Published in final edited form as: Int J Tuberc Lung Dis. 2016 Feb;20(2):154–159. doi: 10.5588/ijtld.15.0319

Redefining MTBDRplus test results: What do indeterminate results actually mean?

Chaitali Nikam 1, Ronak Patel 1, Meeta Sadani 1, Kanchan Ajbani 1, Mubin Kazi 1, Rajeev Soman 1, Anjali Shetty 1, Sophia B Georghiou 2, Timothy C Rodwell 2, Antonino Catanzaro 2, Camilla Rodrigues 1,3
PMCID: PMC4874811  NIHMSID: NIHMS756074  PMID: 26792465

Abstract

Early diagnosis of drug-resistant tuberculosis is critical in order to establish appropriate drug treatment regimens and to prevent the further transmission of resistant strains. Line probe assays (LPAs) are promising rapid diagnostics for use in low income settings, and can be used to screen smear-positive sputum samples for resistance to rifampicin (RIF) and isoniazid (INH) in as little as 1–2 days. Though the diagnostic performance of these assays has been well evaluated, little research has elucidated the true nature of indeterminate LPA results, or assessed the ability of these assays to perform on a wide range of clinical samples

We evaluated the performance of the commercially available Genotype MTBDRplus LPA against conventional MGIT 960 culture and drug susceptibility testing (DST) results for 308 pulmonary (PTB) and 32 extrapulmonary (EPTB) tuberculosis samples. Invalid LPA results (defined as missing the MTB identification band) were obtained for 18 PTB samples, which were excluded from further analysis. The sensitivity and specificity of the Genotype MTBDRplus assay for multidrug-resistant tuberculosis (MDR-TB), based upon the results obtained for the remaining 322 samples, was 95.2% and 95.1%, respectively. 13.7% (40/290) of the PTB samples were not interpretable, or indeterminate, by LPA (defined as having the absence of both wild type and corresponding mutation bands) for INH and/or RIF and were further evaluated by pyrosequencing (PSQ). Contrary to standard LPA interpretation, INH and RIF susceptibility were confirmed by both DST and PSQ in 7.5% (3/40) and 27.5% (11/40) of indeterminate samples, respectively. When LPA test results were not interpretable in this study, PSQ was found to be a valuable and rapid technique to resolve discrepancies.
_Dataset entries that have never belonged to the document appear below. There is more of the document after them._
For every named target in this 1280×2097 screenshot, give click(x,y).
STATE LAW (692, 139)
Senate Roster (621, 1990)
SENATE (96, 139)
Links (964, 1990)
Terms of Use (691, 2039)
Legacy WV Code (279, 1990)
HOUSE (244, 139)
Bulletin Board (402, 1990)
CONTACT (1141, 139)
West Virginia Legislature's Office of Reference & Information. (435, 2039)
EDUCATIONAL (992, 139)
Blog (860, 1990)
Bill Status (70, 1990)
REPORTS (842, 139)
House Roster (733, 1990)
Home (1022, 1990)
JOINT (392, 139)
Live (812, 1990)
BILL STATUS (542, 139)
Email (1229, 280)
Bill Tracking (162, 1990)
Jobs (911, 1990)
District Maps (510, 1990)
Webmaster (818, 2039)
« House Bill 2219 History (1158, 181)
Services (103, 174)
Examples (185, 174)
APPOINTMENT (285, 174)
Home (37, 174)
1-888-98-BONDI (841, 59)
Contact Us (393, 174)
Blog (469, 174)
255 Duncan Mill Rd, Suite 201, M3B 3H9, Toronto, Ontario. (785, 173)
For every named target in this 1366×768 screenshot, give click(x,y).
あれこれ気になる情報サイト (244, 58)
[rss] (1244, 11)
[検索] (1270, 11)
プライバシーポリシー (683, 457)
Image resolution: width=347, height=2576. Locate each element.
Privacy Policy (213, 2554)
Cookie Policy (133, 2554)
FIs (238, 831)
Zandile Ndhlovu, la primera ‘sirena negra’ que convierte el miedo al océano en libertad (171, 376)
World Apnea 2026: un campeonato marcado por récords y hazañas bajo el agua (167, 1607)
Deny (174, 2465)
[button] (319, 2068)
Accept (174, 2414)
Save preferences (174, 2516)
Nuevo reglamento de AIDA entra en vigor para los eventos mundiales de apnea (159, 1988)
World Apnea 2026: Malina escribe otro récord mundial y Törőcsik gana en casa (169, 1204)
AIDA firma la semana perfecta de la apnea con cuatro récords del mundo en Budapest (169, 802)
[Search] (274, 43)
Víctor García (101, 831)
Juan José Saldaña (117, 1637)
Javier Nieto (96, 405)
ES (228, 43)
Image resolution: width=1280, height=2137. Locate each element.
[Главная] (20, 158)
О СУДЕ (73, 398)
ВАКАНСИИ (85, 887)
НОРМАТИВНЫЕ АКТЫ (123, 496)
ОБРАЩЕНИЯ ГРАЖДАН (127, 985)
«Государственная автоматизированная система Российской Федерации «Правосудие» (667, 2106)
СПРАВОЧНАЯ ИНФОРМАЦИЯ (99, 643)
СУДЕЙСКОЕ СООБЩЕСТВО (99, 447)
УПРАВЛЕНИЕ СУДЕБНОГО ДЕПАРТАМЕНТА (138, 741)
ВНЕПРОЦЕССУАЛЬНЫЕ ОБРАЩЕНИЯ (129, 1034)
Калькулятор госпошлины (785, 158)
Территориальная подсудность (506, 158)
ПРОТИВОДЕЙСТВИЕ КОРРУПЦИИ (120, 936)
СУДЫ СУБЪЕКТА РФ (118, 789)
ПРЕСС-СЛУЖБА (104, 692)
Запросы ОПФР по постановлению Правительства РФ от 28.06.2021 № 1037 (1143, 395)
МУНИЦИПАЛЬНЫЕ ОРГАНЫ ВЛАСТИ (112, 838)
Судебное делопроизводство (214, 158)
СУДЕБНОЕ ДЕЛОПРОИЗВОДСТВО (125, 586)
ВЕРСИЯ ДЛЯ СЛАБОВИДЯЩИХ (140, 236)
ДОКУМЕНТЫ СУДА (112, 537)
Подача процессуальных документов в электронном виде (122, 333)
Keywords: Tuberculosis, Drug Resistance, Pyrosequencing, Heteroresistance, Indeterminate

Introduction

Tuberculosis (TB) remains one of the world’s deadliest communicable diseases. The recent increase of drug-resistant strains, as a result of the ineffective treatment and increased direct transmission of resistant infections, presents an important dilemma for global TB control efforts [1]. The detection of resistance is often delayed when utilizing conventional phenotypic drug susceptibility testing (DST) methods due to the slow growth of Mycobacterium tuberculosis (MTB) in liquid culture. These conventional growth-based diagnostic methods require approximately four weeks to generate results [3]. During this time, patients may be taking medications that are completely ineffective, and risk directly transmitting resistant infections unto others. As such, there is an urgent need for rapid diagnostic tests for drug-resistant TB strains.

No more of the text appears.